* begin Entries provided *

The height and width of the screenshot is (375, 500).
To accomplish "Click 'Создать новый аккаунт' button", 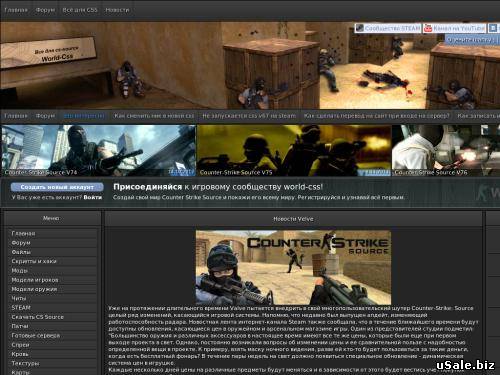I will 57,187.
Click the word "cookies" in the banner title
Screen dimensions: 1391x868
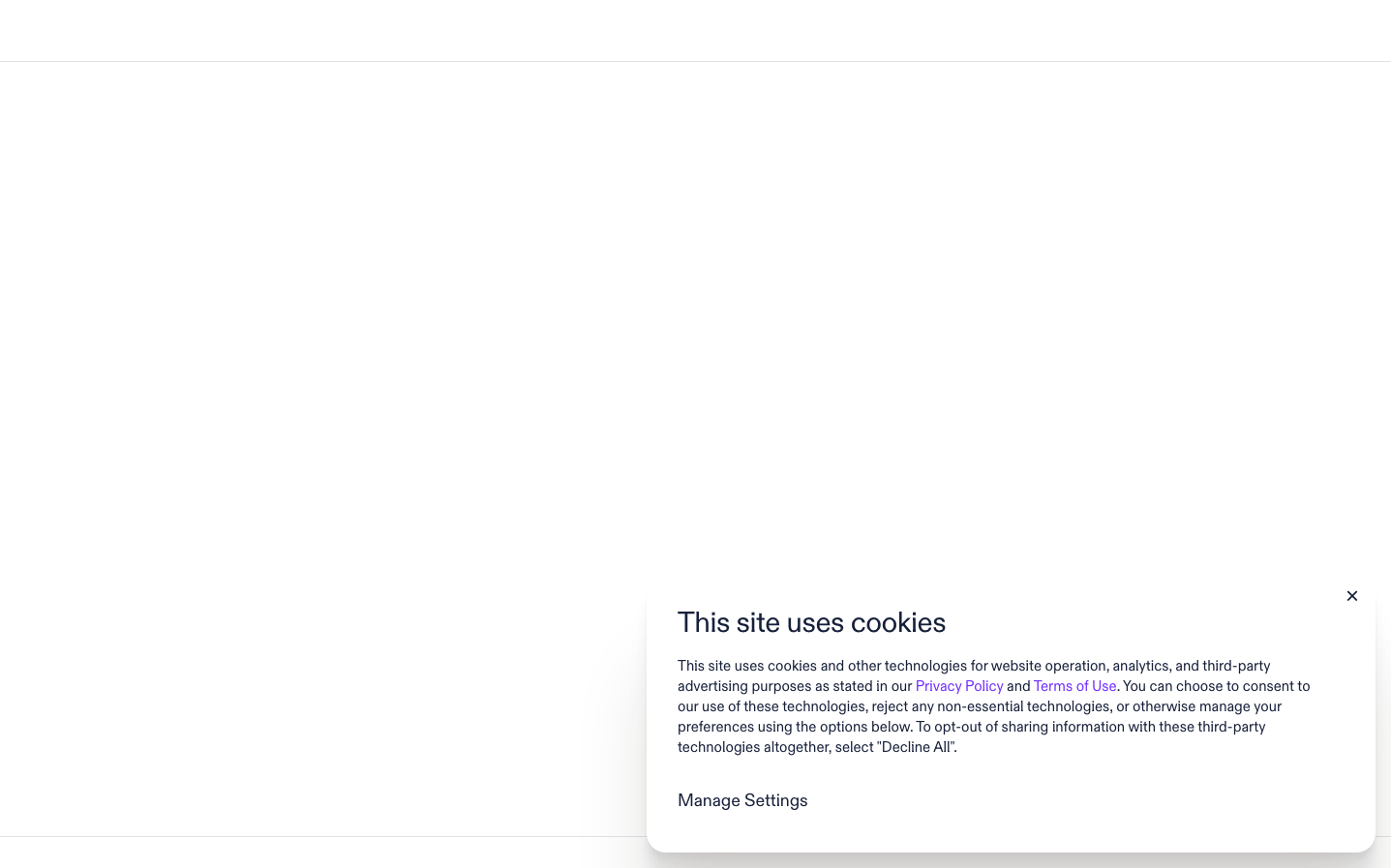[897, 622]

* end Entries provided *

- What you should do:
In the data from the line containing "Click the word" through the end of the data, inclusive, change "banner" to "header" and leave everything else as it is. Return only those lines, without the pictures.

- Reply to the exercise:
Click the word "cookies" in the header title
Screen dimensions: 1391x868
[897, 622]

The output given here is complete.